(Click-target data)
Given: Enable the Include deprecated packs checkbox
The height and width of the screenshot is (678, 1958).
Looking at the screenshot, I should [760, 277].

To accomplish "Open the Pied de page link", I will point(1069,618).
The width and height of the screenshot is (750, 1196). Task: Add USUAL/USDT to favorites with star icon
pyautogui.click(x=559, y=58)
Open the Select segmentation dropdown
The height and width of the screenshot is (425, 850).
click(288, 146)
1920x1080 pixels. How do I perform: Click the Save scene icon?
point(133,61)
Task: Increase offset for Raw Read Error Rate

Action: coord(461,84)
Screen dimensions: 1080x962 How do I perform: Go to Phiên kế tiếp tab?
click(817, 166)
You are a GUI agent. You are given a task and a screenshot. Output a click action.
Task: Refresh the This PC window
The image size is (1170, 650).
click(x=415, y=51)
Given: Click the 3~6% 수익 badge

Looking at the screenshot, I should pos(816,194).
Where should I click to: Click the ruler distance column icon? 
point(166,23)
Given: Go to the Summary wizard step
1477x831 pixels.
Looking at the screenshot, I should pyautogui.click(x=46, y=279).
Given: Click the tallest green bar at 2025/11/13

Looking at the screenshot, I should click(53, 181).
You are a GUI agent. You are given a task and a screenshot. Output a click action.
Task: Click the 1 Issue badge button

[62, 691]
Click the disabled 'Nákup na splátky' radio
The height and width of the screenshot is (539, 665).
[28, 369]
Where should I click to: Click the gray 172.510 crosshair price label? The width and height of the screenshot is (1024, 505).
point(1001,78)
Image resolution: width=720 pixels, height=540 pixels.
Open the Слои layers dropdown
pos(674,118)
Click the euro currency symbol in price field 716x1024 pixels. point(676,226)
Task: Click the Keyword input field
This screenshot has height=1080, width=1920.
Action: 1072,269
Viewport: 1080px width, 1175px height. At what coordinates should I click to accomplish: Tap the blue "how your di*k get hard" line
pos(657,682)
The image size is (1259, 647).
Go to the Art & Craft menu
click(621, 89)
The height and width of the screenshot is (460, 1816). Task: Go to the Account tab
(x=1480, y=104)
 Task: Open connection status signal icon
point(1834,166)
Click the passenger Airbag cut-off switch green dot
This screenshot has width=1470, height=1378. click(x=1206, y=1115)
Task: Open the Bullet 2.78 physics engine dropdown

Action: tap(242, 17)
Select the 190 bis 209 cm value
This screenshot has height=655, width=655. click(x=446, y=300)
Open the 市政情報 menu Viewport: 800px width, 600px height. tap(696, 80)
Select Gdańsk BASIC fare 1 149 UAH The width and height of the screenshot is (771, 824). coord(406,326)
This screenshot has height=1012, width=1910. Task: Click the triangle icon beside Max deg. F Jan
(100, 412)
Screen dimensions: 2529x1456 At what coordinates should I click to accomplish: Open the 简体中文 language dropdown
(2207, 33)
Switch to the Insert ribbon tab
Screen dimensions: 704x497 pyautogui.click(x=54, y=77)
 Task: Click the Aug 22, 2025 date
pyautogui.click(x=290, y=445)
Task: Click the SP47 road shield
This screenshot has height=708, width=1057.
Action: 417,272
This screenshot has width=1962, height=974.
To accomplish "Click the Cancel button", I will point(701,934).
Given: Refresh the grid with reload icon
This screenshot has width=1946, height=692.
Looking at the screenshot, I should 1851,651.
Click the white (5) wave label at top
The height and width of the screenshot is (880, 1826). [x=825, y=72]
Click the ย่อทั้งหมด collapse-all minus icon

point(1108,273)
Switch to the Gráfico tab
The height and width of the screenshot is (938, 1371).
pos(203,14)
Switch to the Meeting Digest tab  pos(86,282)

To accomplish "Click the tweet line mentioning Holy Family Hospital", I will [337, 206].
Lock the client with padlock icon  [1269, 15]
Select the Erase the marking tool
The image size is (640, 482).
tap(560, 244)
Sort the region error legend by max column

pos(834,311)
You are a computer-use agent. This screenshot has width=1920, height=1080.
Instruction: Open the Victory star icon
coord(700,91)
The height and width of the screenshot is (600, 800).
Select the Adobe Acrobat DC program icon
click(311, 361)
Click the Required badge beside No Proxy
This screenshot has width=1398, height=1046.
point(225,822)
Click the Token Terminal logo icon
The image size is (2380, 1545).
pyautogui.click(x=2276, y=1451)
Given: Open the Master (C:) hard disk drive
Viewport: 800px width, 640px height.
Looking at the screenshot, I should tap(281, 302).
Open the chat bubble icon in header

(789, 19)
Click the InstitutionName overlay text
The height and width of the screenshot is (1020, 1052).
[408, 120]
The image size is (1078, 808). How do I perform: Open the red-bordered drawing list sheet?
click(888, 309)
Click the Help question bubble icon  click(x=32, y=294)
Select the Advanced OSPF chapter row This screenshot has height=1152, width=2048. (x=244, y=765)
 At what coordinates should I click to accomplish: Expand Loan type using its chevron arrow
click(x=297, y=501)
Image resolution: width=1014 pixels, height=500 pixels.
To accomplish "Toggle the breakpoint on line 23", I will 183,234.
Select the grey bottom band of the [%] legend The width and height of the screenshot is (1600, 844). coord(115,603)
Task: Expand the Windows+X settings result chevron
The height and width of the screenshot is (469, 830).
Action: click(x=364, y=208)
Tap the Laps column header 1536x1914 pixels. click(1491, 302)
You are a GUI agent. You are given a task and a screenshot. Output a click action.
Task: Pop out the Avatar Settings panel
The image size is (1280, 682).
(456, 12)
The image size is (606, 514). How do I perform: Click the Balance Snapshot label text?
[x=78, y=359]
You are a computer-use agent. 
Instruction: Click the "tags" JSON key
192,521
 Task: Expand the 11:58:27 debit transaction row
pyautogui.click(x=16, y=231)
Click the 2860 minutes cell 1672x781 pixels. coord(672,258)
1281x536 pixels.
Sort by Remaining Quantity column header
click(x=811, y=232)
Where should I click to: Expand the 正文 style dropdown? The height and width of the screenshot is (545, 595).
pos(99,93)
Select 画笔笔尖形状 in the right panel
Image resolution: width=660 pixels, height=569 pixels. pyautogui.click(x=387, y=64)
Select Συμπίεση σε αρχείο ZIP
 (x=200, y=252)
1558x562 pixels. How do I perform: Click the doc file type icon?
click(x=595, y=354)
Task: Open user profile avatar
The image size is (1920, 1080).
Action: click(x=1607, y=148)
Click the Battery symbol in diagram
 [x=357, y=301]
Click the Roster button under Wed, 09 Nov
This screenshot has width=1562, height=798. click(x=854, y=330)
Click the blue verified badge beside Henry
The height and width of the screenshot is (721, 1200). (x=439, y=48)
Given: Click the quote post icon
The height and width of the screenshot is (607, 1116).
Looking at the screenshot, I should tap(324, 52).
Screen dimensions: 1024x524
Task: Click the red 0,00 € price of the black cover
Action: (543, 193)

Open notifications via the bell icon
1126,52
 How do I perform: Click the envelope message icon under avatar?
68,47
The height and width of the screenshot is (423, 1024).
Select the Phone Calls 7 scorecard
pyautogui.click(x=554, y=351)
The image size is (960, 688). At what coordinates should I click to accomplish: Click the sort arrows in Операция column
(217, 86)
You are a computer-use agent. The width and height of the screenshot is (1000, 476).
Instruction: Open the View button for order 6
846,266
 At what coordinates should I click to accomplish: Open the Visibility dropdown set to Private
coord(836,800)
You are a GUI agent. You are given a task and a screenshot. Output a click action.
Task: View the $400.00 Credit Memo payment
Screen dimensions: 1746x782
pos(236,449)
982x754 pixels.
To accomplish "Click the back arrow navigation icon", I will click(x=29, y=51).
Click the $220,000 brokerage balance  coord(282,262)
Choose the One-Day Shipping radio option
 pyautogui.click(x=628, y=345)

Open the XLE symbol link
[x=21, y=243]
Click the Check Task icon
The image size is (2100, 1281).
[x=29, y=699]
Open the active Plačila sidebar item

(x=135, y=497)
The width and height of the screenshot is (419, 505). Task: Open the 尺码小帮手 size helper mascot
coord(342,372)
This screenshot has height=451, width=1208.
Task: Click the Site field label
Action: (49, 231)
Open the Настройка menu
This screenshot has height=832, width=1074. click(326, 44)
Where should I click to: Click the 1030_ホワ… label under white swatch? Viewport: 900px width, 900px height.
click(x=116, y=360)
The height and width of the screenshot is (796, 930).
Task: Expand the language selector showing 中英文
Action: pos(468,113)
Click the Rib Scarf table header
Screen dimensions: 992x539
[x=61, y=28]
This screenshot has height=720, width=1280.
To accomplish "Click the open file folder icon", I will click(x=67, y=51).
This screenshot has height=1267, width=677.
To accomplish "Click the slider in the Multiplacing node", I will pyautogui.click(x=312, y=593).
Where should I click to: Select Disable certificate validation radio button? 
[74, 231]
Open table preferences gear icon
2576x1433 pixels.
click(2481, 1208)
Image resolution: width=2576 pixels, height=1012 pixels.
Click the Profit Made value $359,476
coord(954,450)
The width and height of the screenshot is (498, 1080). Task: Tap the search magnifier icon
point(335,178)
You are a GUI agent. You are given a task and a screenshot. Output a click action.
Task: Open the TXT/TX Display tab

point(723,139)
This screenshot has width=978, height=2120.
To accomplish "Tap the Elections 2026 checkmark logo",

◆ **WRITTEN TASK**:
Return the lines of the material from the first line through the line containing "click(288, 146)", including both, and copy each one unchanged.

◆ **EXERCISE SOLUTION**:
Given: Enable the Include deprecated packs checkbox
The height and width of the screenshot is (678, 1958).
Looking at the screenshot, I should [760, 277].

To accomplish "Open the Pied de page link", I will point(1069,618).
The width and height of the screenshot is (750, 1196). Task: Add USUAL/USDT to favorites with star icon
pyautogui.click(x=559, y=58)
Open the Select segmentation dropdown
The height and width of the screenshot is (425, 850).
click(288, 146)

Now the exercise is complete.